(Document excerpt)
■ ■ ■ ■ ■

Uberaba () is a city in the state of Minas Gerais, southeast Brazil. It is located in the Brazilian Highlands at  above sea level on the Uberaba River, and  away from the state capital, Belo Horizonte. The city status was granted in 1856, and its name comes from the Tupi language meaning "bright water". As of 2021 the population was 340,277 inhabitants.

History
The history of Uberaba begins in 1810 when capt. Major Eustaquio founded a settlement in the vicinity of the ancient route of Anhanguera (also known as the 'Goyazes road') to serve as a stopping point for locals and travelers during the 19th century. Given the strategic location of the village and as a crossroads, local farmers started to cultivate crops and domesticate cattle for commerce which led the establishment of a strong livestock network for that region.

The territory of Uberaba was part of the Captaincy of Goias until 1816, being annexed to the Captaincy of Minas Gerais in the same year. It was raised to parish in 1820 then formally named as a city in 1856.  

The first rail station was built in 1889 due to the expansions of Mogiana Railway from the municipality of Sacramento, increasing local economy in the following years.  

Today, the city holds events of livestock and agribusiness. As an industrial hub, Uberaba is a regional center of culture, and business. It is home to numerous institutions, marketplaces, and entertainment venues.

The municipality also comprises the district of Peirópolis, a palaeontological site located in the rural area of the city, holding the Palaeontological Research Center – Llewellyn Ivor Price (pt: Centro de Pesquisas Paleontológicas – Llewellyn Ivor Price) and a museum dedicated to the fossils found in the area. It was named in honor of the Brazilian paleontologist Llewellyn Price.

Geography

Climate 
Uberaba's climate is Tropical (Aw). The average temperature for the year is 21.9 °C (71.4 °F). The highest recorded temperature is 40.2 °C (105.2 °F) which was recorded in October. The lowest recorded temperature is −2.2 °C (28.0 °F) recorded in July. 

There are an average of 86 days of precipitation with the most occurring in December, and the least occurring in July.

Demographics 
Uberaba is the main municipality in the Intermediate Geographic Region of Uberaba.

In 2021, the Immediate Geographic Region of Uberaba consisted of 10 municipalities within an area of 14.281,652 km² (5514,17 sq mi).

 Água Comprida
 Campo Florido
 Conceição das Alagoas
 Conquista
 Delta
 Nova Ponte
 Sacramento
 Santa Juliana
 Uberaba
 Veríssimo

Economy
Uberaba is one of the largest producers of grain in the state. The top agricultural products are corn, soybean, coffee, cotton, and sugarcane. The city also holds the ‘’Expozebu’’, one of the largest cattle fair in the world taking place every May.

■ ■ ■ ■ ■

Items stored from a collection
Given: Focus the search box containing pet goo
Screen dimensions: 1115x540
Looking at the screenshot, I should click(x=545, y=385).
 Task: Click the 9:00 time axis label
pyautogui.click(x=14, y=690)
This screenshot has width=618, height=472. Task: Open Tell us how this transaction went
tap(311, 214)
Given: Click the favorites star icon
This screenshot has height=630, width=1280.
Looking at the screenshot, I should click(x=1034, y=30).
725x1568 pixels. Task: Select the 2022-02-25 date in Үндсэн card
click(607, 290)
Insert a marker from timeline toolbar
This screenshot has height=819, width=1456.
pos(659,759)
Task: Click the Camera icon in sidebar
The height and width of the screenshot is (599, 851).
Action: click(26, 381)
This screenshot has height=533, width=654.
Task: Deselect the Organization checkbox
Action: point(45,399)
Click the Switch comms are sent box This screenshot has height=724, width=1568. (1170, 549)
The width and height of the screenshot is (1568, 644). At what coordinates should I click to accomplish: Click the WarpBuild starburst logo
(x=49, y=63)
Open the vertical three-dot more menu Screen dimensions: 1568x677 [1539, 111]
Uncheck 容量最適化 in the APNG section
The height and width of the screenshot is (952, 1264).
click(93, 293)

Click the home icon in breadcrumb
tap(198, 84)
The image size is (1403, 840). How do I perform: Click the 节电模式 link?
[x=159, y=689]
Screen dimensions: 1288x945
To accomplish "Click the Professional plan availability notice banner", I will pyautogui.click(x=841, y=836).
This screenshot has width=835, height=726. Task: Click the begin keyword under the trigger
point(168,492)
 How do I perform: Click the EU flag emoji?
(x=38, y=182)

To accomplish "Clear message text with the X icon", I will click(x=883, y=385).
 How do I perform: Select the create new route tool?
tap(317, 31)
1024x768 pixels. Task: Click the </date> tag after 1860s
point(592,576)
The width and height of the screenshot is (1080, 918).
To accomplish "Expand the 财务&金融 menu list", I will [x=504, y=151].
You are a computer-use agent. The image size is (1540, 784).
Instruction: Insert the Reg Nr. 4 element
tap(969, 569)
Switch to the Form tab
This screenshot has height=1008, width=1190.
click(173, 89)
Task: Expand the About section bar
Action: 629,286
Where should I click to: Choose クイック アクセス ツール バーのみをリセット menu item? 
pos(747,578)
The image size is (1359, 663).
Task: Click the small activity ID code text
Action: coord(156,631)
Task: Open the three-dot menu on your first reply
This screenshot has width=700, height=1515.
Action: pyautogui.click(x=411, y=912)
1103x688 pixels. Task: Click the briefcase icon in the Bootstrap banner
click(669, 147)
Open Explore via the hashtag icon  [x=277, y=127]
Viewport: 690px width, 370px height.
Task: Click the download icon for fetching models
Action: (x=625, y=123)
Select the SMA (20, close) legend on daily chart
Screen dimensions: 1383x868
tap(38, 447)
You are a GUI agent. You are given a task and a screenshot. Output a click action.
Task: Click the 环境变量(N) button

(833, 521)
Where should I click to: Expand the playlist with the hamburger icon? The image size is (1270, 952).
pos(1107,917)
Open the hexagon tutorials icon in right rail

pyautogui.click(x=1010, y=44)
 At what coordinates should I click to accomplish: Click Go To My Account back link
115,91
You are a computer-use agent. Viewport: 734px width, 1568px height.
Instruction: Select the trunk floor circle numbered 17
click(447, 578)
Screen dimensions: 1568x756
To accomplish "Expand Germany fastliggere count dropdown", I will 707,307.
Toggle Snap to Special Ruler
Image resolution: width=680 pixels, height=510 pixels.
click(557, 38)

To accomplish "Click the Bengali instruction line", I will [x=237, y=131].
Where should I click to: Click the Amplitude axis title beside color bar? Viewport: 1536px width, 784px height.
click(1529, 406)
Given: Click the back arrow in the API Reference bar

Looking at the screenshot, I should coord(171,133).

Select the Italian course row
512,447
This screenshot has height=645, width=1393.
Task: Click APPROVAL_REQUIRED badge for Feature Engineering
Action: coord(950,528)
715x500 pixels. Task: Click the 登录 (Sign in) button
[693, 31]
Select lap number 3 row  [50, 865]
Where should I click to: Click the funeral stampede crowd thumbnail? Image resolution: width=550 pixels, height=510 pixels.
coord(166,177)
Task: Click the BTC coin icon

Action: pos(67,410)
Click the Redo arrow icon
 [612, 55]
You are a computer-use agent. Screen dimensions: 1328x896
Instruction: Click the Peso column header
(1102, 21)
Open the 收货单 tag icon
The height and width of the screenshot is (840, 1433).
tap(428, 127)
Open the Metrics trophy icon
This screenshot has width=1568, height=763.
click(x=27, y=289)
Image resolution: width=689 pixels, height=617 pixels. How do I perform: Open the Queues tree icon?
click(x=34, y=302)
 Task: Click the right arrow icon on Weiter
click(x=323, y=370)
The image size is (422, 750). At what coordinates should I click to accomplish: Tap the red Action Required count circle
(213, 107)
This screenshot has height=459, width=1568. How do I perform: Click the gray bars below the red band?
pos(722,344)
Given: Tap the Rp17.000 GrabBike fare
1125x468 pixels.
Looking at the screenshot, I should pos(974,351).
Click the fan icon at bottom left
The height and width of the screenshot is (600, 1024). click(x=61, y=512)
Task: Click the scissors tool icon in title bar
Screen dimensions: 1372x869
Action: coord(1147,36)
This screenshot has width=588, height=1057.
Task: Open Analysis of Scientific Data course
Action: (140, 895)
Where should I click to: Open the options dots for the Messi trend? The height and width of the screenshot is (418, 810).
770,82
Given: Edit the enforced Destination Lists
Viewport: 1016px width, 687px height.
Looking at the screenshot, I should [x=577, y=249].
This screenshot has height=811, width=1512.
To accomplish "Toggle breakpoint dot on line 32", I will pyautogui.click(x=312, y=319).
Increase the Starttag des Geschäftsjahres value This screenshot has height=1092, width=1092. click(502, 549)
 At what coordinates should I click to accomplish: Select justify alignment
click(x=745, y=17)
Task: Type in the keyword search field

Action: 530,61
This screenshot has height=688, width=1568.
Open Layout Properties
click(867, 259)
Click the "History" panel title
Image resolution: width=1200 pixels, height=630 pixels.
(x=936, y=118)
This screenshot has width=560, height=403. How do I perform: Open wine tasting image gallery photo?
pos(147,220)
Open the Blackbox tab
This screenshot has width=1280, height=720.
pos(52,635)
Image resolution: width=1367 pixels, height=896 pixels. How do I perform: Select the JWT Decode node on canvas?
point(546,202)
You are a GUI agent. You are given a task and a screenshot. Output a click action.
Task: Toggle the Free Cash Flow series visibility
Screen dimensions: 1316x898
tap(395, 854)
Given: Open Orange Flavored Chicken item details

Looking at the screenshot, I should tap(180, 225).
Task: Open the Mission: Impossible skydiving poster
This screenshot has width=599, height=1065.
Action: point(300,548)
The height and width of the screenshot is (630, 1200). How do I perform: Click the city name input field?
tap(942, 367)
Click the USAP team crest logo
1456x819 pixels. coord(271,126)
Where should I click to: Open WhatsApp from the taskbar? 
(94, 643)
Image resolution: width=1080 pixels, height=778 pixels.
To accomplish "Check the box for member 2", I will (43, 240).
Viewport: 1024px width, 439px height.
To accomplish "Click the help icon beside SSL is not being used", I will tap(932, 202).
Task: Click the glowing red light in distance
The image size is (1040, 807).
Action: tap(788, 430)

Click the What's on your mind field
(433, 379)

■ ■ ■ ■ ■

(The tasks)
[1] Answer these questions using the Uberaba article:
(a) In what year was Uberaba granted city status?
(b) What is the highest recorded temperature in Uberaba, and in which month was it recorded?
(c) In which month does the Expozebu take place?
[2] List every top agricultural product named in the Uberaba article.
[3] In the Uberaba article, swap "museum" for "gallery" and write out the passage starting at "Today, the city" and ending at "paleontologist Llewellyn Price.".

(Expected responses)
[1]
(a) 1856
(b) 40.2 °C (105.2 °F), recorded in October
(c) May

[2]
Corn
Soybean
Coffee
Cotton
Sugarcane

[3]
Today, the city holds events of livestock and agribusiness. As an industrial hub, Uberaba is a regional center of culture, and business. It is home to numerous institutions, marketplaces, and entertainment venues.

The municipality also comprises the district of Peirópolis, a palaeontological site located in the rural area of the city, holding the Palaeontological Research Center – Llewellyn Ivor Price (pt: Centro de Pesquisas Paleontológicas – Llewellyn Ivor Price) and a gallery dedicated to the fossils found in the area. It was named in honor of the Brazilian paleontologist Llewellyn Price.